TenantAtlas/specs/114-system-console-control-tower/spec.md

# Feature Specification: System Console Control Tower (Platform Operator)

**Feature Branch**: `114-system-console-control-tower`
**Created**: 2026-02-27
**Status**: Draft
**Input**: Spec 114 — System Console Control Tower für Plattformbetreiber

## Spec Scope Fields *(mandatory)*

- **Scope**: canonical-view
- **Primary Routes**:
  - `/system` (alias) and `/system/dashboard` (Control Tower)
  - `/system/directory/workspaces` + workspace detail
  - `/system/directory/tenants` + tenant detail
  - `/system/ops/runs` + canonical run detail (`/system/ops/runs/{run}`)
  - `/system/ops/failures` (prefilter)
  - `/system/ops/stuck` (prefilter)
  - `/system/security/access-logs`
- **Data Ownership**: Platform-owned operational metadata across workspaces/tenants (health signals, run metadata, audit/access events). No customer policy payloads, secrets, or PII are presented by default.
- **RBAC**:
  - Access is limited to platform users only (platform guard).
  - Capability-based access:
    - `platform.console.view`
    - `platform.directory.view`
    - `platform.operations.view`
    - `platform.operations.manage` (enabled in v1)
    - `platform.runbooks.view` / `platform.runbooks.run` (integration point with Spec 113)

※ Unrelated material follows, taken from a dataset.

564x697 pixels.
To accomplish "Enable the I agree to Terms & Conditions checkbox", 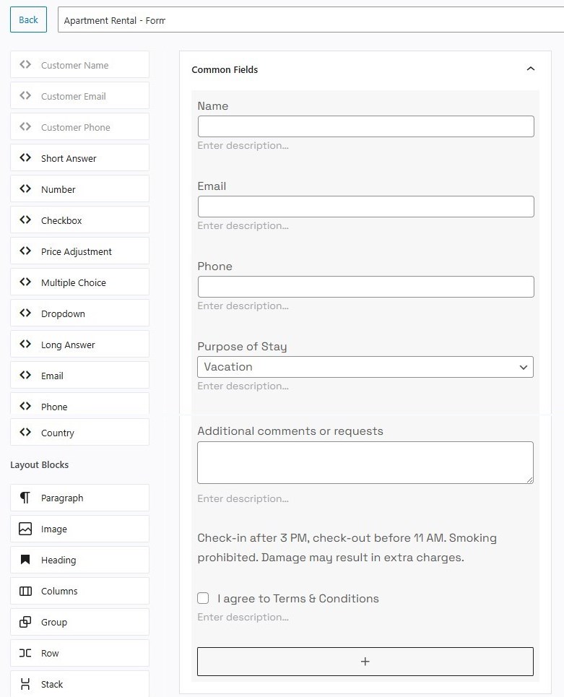I will [x=203, y=598].
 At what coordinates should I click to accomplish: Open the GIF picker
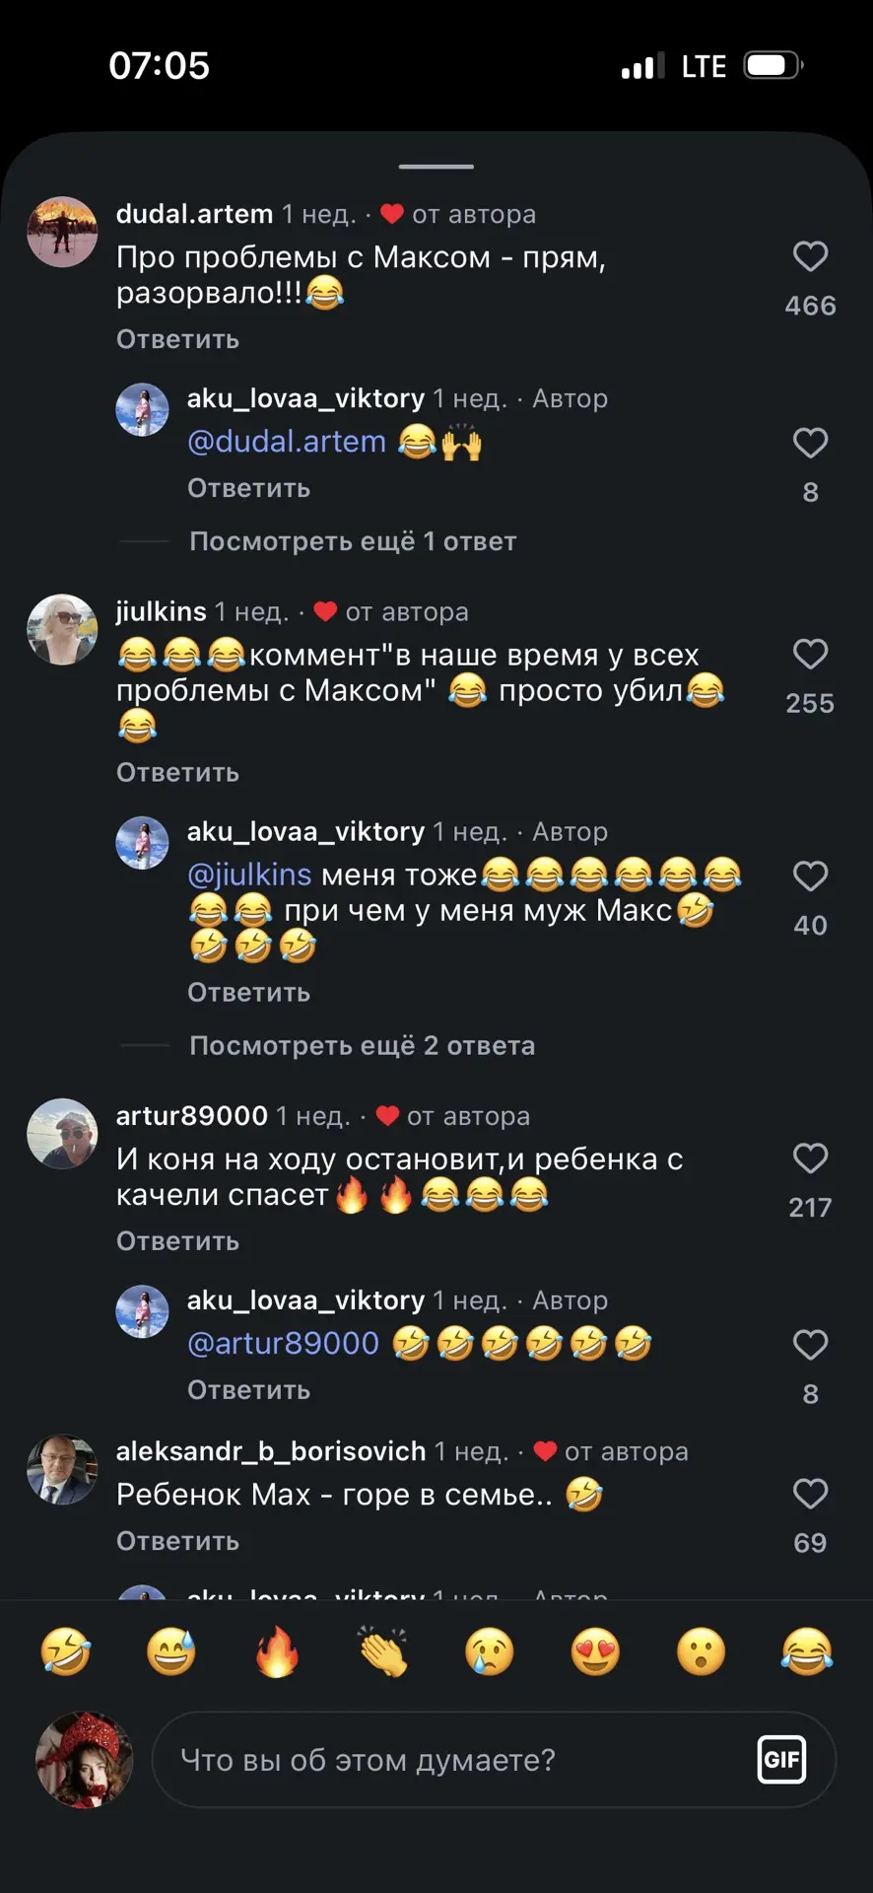pyautogui.click(x=781, y=1759)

For canonical-view specs, the spec MUST define:

- **Default filter behavior when tenant-context is active**: Not applicable. `/system` has no tenant-context; it is platform-only.
- **Explicit entitlement checks preventing cross-tenant leakage**:
  - Any request not authenticated as a platform user is treated as “not found” (deny-as-not-found).
  - Listing and detail access is always gated by capabilities (view vs manage) and only exposes non-sensitive metadata.

## Clarifications

### Session 2026-02-27

- Q: Which session isolation should v1 implement for `/system` (SR-003)? → A: Same domain, but separate session cookie name for `/system`.
- Q: Should manage actions (Retry/Cancel/Mark investigated) be active in v1? → A: Yes. `platform.operations.manage` is in v1 with: Retry (retryable only), Cancel (supported only), Mark investigated (reason required).
- Q: Which 404 vs 403 semantics apply for `/system`? → A: Non-platform / wrong guard returns 404; platform user missing capability returns 403.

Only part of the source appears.